Excerpted text:
The Cure: The Arbitrary Nature of Language in Pontypool
Only Canada can make words something terrifying, I’ll give them that – in a land known for politeness, Canada has to kill people via viral words. In Bruce McDonald’s 2008 film Pontypool, the real villain seems to be some strange virus that breaks down the entire mind/body bond in order to render the victims zombies, but it’s the way that the virus both spreads and is combatted that becomes unique. I’d be willing to wager that Pontypool makes a strong case for not only the arbitrary nature of language, but for the disconnect between word intention and actual meaning, marking a much grimmer psychological need for survival.
Backing up for a moment, let’s look at the nature of language. The need to make connections to other human beings – to communicate, to bond, to form societies – is necessary for survival, particularly in the evolution of pack animals. Even insects and animals that do not communicate via word do so via sound and signal: crickets and grasshoppers, bats, even fish using gill vibrations. The notion behind this is something called signaling theory: the idea that two parties agree upon a communication system that provides some sort of mutual benefit. In nature, this is most likely sexual, and heralds the ability to reproduce successfully, therefore continuing the species; in a more social setting, it’s taken on financial dimensions to provide greater profit and therefore socioeconomic fitness to survive a landscape that we change rather than evolve to fit. Either way, the construct touches upon the notion of arbitrary language: we make the words and associate tone and meaning to convey a need. It’s the meaning we assign to any given word that can vary based upon what we need it to be.

Prompt:
Pick up the essay on language in Pontypool after its last sentence and keep writing it.

The data:
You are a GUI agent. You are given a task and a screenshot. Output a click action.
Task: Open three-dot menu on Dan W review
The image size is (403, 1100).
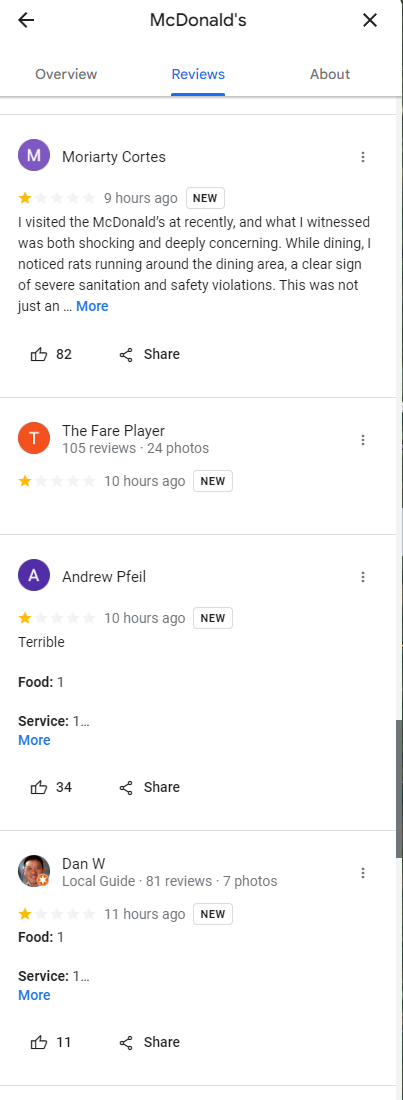363,873
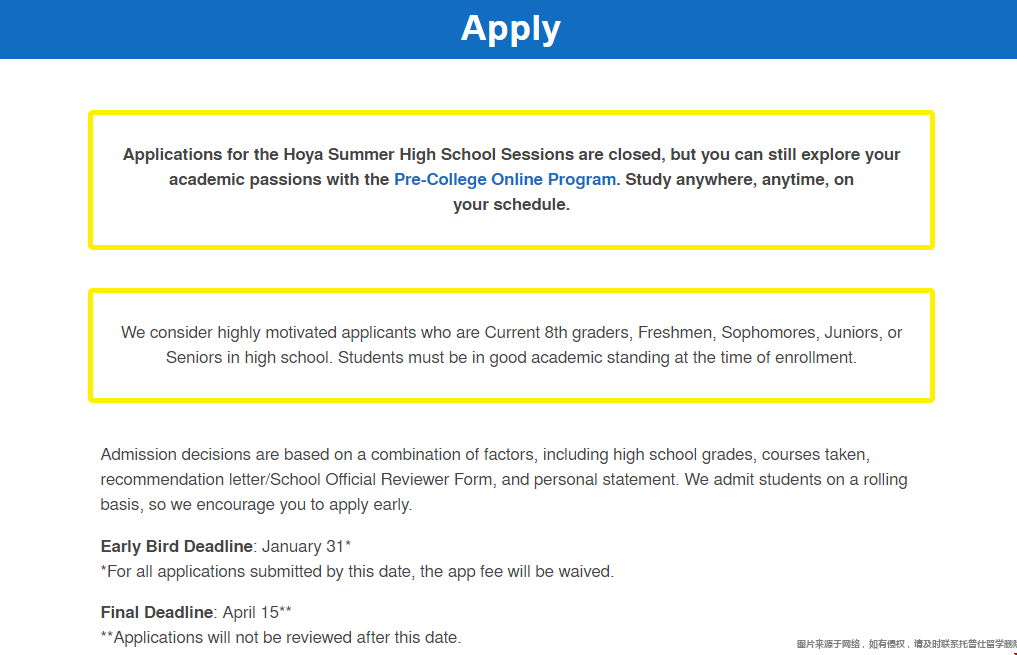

Answer box:
So, back to Pontypool. When we first meet our main characters, we learn that Grant Mazzy (Stephen McHattie) is a shock jock on thin ice with his radio station manager, Sydney Briar (Lisa Houle). Grant makes his living getting people riled up with his words. Things start to go south when reports of crazed individuals repeating nonsense words roll in, culminating in the infection of stationhand Laurel-Ann (Georgina Rilley). Explanation rolls in from Dr. Mendez (Hrant Alianak), a man familiar with the innerworkings of the virus: the virus picks only certain words, which can only impact certain people; the words must be passed on to someone else, or else the host of the virus will become so ill that it will die alone, vomiting up blood and gore. Mendez explains that in order to have a chance at survival, our pair must stay indoors and not use terms of endearment, rhetorical discourse, or any words in English that someone could understand and twist. In other words, shut yourself off and don’t communicate in a warm fashion that could signal intention to benefit mutually. This leaves our pair to do battle with feelings of hopelessness, the need for survival, and a craving for affection while retaining their humanity, realizing finally that they have to confuse each other by giving new meaning to words they know and recognize under traditional context. They get to make up their own meaning in order to confuse the rest of the masses and get out alive. It literally becomes Grant and Sydney in their own little world with their own language.
The implications of this message are both daunting and clever. Survival ceases to be something that requires a group of multiple people with different useful skills: all you need is one, which, in this case, turns out to be a mate. To stave off those that wish to harm them and make them like themselves – mindless cogs that wander around in search of a connection – the pair must then make its own language. Sydney and Grant have to stop being themselves and adopt a new identity: Johnny Dead-Eyes and Lisa the Killer. The names make them sound like gangsters, but in truth, they’re codes that keep them safe; in short, the pair is saved by creating their own world with their own inside jokes. This is an activity reserved for mutually exclusive couples: nicknames with meaning that only they know, a step on the pathway to sexual exclusivity and genetic continuation. And that’s where Pontypool becomes a stroke of genius: the whole thing winds up being a statement on the way that two people put their backs together and spout gibberish that no one else understands to survive.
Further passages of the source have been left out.